Given records —
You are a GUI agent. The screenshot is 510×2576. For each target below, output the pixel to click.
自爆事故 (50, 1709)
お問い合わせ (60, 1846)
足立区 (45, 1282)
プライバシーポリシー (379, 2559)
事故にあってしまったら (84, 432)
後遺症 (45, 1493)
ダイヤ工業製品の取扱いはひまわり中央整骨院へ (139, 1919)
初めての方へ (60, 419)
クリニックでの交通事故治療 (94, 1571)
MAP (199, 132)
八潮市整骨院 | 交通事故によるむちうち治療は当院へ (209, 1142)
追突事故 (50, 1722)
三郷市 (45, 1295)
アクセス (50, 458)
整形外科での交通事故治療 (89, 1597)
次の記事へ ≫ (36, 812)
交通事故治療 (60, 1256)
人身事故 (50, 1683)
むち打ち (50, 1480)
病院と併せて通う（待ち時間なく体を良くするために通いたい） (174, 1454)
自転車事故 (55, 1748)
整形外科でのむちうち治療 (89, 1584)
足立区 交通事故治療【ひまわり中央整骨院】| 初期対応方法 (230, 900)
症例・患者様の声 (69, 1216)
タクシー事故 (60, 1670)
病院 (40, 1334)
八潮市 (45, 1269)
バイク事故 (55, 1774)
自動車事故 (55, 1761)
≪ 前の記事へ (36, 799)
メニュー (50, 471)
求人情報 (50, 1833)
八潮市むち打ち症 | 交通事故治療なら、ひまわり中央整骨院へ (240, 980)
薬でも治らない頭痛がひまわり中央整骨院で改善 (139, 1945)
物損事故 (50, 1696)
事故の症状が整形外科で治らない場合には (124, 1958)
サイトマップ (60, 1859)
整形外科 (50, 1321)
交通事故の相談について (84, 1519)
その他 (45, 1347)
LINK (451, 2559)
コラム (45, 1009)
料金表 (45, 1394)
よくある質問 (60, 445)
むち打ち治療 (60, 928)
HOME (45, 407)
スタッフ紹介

Assignment —
All of the material must be written out again exactly.

Answer section —
You are a GUI agent. The screenshot is 510×2576. For each target below, output the pixel to click.
自爆事故 (50, 1709)
お問い合わせ (60, 1846)
足立区 (45, 1282)
プライバシーポリシー (379, 2559)
事故にあってしまったら (84, 432)
後遺症 (45, 1493)
ダイヤ工業製品の取扱いはひまわり中央整骨院へ (139, 1919)
初めての方へ (60, 419)
クリニックでの交通事故治療 (94, 1571)
MAP (199, 132)
八潮市整骨院 | 交通事故によるむちうち治療は当院へ (209, 1142)
追突事故 (50, 1722)
三郷市 (45, 1295)
アクセス (50, 458)
整形外科での交通事故治療 (89, 1597)
次の記事へ ≫ (36, 812)
交通事故治療 (60, 1256)
人身事故 (50, 1683)
むち打ち (50, 1480)
病院と併せて通う（待ち時間なく体を良くするために通いたい） (174, 1454)
自転車事故 (55, 1748)
整形外科でのむちうち治療 (89, 1584)
足立区 交通事故治療【ひまわり中央整骨院】| 初期対応方法 (230, 900)
症例・患者様の声 (69, 1216)
タクシー事故 (60, 1670)
病院 (40, 1334)
八潮市 (45, 1269)
バイク事故 (55, 1774)
自動車事故 (55, 1761)
≪ 前の記事へ (36, 799)
メニュー (50, 471)
求人情報 (50, 1833)
八潮市むち打ち症 | 交通事故治療なら、ひまわり中央整骨院へ (240, 980)
薬でも治らない頭痛がひまわり中央整骨院で改善 (139, 1945)
物損事故 (50, 1696)
事故の症状が整形外科で治らない場合には (124, 1958)
サイトマップ (60, 1859)
整形外科 (50, 1321)
交通事故の相談について (84, 1519)
その他 (45, 1347)
LINK (451, 2559)
コラム (45, 1009)
料金表 (45, 1394)
よくある質問 (60, 445)
むち打ち治療 (60, 928)
HOME (45, 407)
スタッフ紹介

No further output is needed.